Dataset items:
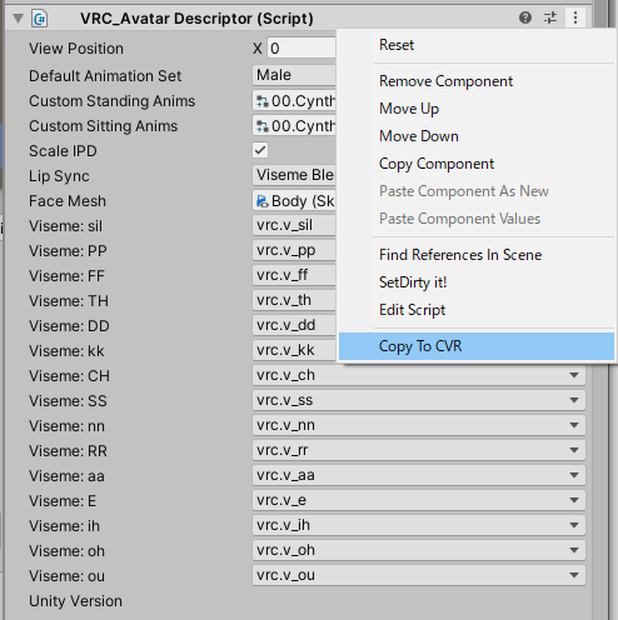Open the Default Animation Set Male dropdown
Image resolution: width=618 pixels, height=620 pixels.
[x=294, y=75]
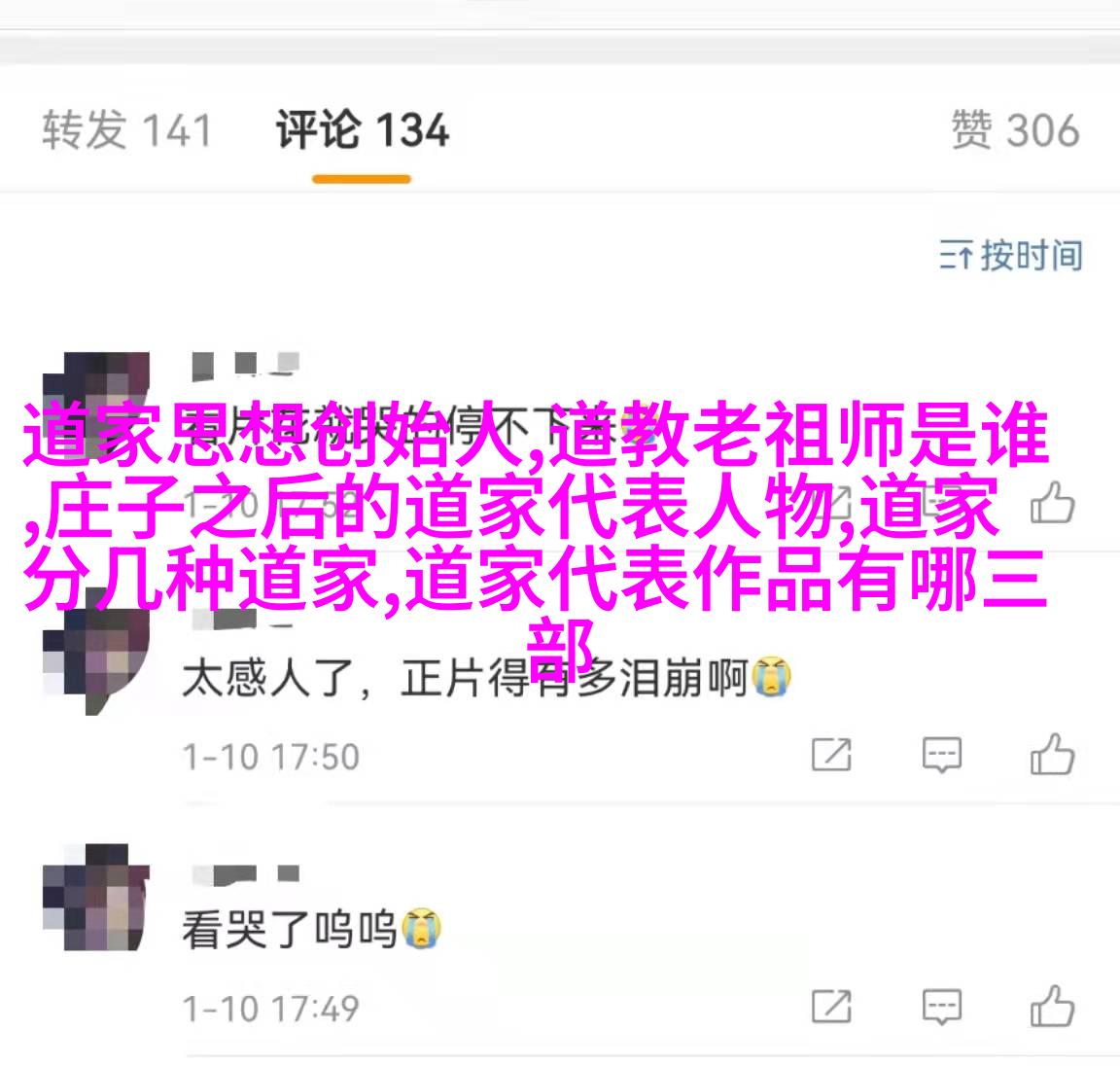The width and height of the screenshot is (1120, 1066).
Task: Open avatar of the 看哭了呜呜 commenter
Action: pyautogui.click(x=95, y=898)
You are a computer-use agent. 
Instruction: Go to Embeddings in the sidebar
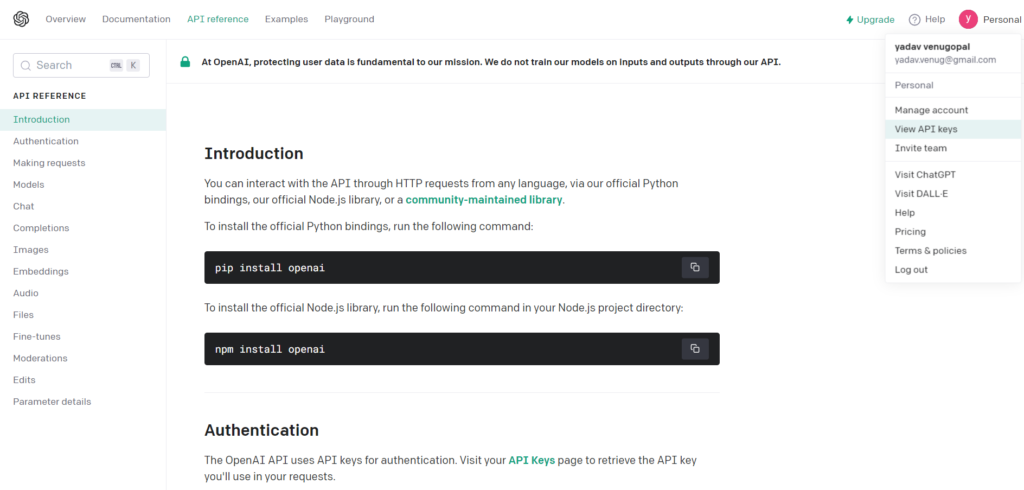40,271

Assigned task: Please copy the data above word for word, but only from the line that contains "You are a computer-use agent." through the final line, both included, and without the pictures.

Output below:
You are a computer-use agent. 
Instruction: Go to Embeddings in the sidebar
40,271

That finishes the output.